** What to produce **
Among the lines below, take the one holding "Where should I click to: Click line", the one holding "Given: Click the filter", and all lines between them. Set them down exactly.

** Input data **
=== Begin Enclosure ===

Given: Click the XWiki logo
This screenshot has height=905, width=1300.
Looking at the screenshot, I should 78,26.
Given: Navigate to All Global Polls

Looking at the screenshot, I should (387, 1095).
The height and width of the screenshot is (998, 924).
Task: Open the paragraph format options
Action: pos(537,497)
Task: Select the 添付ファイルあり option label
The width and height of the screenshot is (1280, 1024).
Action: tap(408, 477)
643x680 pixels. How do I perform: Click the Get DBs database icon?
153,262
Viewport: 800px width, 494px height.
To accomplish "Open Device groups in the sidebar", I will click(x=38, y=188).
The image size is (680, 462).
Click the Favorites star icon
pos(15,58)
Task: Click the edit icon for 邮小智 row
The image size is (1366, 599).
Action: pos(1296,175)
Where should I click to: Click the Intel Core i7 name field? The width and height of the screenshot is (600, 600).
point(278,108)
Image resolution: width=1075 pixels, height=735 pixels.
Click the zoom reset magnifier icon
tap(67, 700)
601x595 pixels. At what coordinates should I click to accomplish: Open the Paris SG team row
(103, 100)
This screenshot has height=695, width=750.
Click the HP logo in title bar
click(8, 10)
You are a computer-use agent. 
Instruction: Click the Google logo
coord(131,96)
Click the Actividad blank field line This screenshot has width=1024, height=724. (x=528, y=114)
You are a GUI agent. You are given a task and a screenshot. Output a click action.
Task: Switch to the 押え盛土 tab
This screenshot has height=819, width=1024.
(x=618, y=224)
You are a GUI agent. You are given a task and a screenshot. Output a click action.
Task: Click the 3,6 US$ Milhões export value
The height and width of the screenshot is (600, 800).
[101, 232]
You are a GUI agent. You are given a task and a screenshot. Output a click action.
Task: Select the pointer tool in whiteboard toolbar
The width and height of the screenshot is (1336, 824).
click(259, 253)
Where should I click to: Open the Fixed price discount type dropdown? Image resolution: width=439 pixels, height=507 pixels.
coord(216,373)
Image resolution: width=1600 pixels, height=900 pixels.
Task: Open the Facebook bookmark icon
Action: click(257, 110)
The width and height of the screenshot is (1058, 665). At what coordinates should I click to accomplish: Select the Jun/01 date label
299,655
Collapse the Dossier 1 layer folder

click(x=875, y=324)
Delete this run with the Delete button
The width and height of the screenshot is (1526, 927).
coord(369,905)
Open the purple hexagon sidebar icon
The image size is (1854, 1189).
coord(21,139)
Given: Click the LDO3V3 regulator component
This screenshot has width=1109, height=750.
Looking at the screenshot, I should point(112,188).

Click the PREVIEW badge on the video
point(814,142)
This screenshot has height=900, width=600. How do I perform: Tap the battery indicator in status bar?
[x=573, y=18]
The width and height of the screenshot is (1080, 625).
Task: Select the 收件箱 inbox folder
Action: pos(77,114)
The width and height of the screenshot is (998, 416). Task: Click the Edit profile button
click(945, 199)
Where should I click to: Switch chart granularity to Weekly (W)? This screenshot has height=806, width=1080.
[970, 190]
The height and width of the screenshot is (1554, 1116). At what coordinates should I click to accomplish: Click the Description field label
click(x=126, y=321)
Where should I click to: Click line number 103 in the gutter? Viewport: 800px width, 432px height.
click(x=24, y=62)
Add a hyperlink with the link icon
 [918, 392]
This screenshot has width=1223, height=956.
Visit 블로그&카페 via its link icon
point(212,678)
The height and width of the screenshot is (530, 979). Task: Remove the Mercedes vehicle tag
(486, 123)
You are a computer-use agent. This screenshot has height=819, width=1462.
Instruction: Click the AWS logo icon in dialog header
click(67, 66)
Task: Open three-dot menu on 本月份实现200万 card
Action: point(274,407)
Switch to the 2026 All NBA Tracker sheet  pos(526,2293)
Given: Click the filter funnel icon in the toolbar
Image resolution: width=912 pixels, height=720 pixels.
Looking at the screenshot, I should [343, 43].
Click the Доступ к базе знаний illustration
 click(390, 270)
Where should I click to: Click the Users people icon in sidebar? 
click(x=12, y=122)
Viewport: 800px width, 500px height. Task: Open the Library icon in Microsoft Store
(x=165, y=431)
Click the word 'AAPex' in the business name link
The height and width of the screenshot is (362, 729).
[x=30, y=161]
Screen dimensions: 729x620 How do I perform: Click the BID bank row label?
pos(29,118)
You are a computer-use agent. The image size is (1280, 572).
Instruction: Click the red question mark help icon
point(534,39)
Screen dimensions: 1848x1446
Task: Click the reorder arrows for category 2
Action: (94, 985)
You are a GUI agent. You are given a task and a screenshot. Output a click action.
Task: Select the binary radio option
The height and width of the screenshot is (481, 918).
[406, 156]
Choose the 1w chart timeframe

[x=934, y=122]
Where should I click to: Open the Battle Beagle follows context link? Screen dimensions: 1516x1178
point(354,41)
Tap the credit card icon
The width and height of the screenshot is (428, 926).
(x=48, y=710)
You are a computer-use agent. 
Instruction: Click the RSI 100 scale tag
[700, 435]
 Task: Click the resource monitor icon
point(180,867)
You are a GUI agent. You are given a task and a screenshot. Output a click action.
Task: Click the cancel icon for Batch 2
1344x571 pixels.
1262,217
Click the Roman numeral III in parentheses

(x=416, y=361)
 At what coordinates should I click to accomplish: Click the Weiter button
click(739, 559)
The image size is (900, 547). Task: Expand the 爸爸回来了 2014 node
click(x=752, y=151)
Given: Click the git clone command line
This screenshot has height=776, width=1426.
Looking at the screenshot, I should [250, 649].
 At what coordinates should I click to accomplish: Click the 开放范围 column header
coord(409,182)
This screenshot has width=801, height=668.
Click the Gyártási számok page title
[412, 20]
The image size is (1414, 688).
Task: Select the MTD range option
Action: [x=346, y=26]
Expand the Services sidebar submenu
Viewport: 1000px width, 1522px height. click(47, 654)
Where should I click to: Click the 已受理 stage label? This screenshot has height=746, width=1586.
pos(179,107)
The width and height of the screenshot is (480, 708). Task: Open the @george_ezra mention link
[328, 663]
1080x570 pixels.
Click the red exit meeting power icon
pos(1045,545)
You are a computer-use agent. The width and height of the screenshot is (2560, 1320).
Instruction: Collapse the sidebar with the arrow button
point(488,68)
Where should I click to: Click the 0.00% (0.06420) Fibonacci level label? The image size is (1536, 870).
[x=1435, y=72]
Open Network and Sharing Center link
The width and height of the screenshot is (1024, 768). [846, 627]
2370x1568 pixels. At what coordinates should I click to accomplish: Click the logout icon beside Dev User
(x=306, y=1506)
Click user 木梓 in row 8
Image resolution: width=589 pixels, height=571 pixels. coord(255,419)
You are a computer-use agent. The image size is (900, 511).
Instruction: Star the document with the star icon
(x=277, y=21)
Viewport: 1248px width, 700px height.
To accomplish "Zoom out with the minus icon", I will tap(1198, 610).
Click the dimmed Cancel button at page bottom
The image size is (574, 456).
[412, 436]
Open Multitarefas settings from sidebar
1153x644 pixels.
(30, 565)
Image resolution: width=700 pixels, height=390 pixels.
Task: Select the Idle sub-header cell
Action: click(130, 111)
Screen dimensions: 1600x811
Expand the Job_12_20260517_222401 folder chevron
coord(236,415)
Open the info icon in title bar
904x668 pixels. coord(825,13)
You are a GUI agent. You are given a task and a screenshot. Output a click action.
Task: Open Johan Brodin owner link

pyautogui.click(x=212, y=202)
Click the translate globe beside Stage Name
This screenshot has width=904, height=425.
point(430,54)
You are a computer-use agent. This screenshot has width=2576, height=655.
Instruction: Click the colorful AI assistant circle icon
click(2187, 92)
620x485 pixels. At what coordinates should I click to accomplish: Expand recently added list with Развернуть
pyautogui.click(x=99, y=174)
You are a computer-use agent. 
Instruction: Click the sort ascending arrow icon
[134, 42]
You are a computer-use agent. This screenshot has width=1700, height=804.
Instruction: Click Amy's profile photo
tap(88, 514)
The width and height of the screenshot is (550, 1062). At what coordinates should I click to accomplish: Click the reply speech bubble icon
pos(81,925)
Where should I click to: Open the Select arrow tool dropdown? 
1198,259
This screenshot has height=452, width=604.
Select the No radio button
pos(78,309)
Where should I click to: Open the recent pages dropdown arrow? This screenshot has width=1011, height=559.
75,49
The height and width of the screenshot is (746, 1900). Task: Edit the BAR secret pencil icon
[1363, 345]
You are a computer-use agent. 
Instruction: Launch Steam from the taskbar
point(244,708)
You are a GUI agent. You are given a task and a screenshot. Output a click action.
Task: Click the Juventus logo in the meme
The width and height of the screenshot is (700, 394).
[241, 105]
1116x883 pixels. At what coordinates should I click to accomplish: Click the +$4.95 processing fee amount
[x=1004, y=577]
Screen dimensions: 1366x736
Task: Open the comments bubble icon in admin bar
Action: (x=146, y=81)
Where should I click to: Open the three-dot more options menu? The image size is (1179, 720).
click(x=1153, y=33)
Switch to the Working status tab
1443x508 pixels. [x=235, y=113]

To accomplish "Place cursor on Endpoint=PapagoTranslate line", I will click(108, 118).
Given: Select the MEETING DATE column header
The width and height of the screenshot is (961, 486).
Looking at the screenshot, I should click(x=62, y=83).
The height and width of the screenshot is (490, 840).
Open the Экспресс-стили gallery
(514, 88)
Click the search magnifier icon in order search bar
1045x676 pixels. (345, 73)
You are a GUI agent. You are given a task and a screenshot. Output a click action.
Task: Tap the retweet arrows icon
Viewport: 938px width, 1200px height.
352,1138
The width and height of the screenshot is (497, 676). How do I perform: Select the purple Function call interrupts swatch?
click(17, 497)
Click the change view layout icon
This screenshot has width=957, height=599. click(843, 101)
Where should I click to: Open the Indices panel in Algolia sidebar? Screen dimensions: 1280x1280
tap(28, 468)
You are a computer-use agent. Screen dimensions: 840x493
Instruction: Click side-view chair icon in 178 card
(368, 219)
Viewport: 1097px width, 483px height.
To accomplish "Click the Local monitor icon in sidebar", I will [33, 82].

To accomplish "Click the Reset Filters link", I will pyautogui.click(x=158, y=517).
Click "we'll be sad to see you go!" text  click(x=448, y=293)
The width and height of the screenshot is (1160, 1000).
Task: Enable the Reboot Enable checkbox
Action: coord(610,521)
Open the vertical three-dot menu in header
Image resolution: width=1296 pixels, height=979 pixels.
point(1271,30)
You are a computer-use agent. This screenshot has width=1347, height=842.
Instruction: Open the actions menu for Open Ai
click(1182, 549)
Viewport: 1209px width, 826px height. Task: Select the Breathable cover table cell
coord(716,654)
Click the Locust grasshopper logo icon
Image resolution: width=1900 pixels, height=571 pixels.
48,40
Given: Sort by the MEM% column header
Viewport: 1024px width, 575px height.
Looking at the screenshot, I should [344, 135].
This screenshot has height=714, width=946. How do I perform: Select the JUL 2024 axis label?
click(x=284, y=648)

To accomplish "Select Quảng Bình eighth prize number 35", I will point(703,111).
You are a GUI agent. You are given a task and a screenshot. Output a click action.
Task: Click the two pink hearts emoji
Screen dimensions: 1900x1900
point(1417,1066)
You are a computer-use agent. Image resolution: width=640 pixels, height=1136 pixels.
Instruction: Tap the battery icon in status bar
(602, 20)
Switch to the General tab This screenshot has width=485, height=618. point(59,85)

=== End Enclosure ===

** Answer to this task **
Where should I click to: Click line number 103 in the gutter? Viewport: 800px width, 432px height.
click(x=24, y=62)
Add a hyperlink with the link icon
 [918, 392]
This screenshot has width=1223, height=956.
Visit 블로그&카페 via its link icon
point(212,678)
The height and width of the screenshot is (530, 979). Task: Remove the Mercedes vehicle tag
(486, 123)
You are a computer-use agent. This screenshot has height=819, width=1462.
Instruction: Click the AWS logo icon in dialog header
click(67, 66)
Task: Open three-dot menu on 本月份实现200万 card
Action: point(274,407)
Switch to the 2026 All NBA Tracker sheet  pos(526,2293)
Given: Click the filter funnel icon in the toolbar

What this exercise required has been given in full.